In the years ahead, Rockhurst University will advance its mission and ministry toward faith and justice. Though the Alvin Brooks Center for Faith-Justice, on the 5400 block of Troost will not be a up and running for another year or so, that flagship is already steering us in a direction of great hope along an avenue of truth.
Faith is related to God, religion, theology, spirituality, ecclesiology, morality, anthropology, and numerous other corresponding domains that touch us in daily living. Though difficult to define, it is part of our human condition and existential being. Justice is a little tougher for many of us to embrace because we often think it has political undertones. It is important to note that when religious groups or institutions refer to justice it is in a manner different from the way our twenty-first century judicial or legal systems capture it. For religious people, it is not about getting even. Rather, we understand it in the biblical sense of getting right. Justice is about getting right with God, with ourselves, and with one another.

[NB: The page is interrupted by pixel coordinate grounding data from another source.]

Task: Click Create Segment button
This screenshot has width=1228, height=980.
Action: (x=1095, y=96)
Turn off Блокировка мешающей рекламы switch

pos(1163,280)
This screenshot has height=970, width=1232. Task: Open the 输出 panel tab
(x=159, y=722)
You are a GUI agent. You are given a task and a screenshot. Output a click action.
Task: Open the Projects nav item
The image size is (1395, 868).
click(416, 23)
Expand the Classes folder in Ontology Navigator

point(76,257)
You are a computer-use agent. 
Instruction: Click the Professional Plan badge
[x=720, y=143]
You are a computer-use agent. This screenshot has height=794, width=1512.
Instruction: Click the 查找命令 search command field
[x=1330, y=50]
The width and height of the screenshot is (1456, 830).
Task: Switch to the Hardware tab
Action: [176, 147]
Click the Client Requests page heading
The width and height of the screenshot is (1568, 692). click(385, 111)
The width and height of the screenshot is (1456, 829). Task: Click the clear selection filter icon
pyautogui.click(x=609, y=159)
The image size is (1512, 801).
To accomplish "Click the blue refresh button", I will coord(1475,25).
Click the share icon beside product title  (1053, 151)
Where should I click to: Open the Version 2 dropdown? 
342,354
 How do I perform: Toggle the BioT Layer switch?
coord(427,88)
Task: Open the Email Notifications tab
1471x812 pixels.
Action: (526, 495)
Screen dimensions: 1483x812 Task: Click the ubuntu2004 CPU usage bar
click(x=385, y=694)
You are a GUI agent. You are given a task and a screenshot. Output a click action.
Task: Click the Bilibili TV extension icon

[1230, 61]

Some who view themselves as victims of societal operations, social mores, targeted policing, or judicial injustice will sarcastically twist the word into the term “just us” to indicate that justice favors those with power, privilege, or a preferred profile. Part of the challenge for our faith-justice mission is language. I doubt it’s possible to shift our thinking from getting even to getting right when we speak of justice in our city, but I hope that more and more of us speak and act toward that thought and sentiment.
I can reflect upon my own personal position as a priest, as a white male, or as a Christian in America. Though priests are held as suspect by many, due to the sexual escapades of some, cover-ups by others, and clericalism by still more, I know that many people generally hold priests in high esteem. I, therefore, benefit from the privilege of priesthood. I may also, on occasion, benefit from being male or white or Christian within our society. Though I might get stared down when wearing my Roman collar/clerical uniform in a public place, it is nothing compared to the looks of judgement that a Muslim wearing a hijab or burqa sometimes receives. Having lived and served in black communities, I have, on rare occasions, been held suspect for being white; but it doesn’t compare to the incredible stories I’ve heard from black friends about their experiences from racial profiling within white settings, nor do the rare insults I have received for being a male official in a church that historically treats women as second-class citizens begin to compare with some of the experiences that women have suffered within our ecclesial system.
Justice is really not about the sins of our forebears or prior societies that valued the lives of some people over others. Justice is about us, but not “just us.” It’s about now and the future, about how we live together as equals in the sight of God, society, and each other’s vision. It’s not about getting even but getting right. It is about our relationships with one another that can only be strengthened when we are right with God and ourselves. I hope that in the years ahead of me at Rockhurst, I can help to advance this understanding.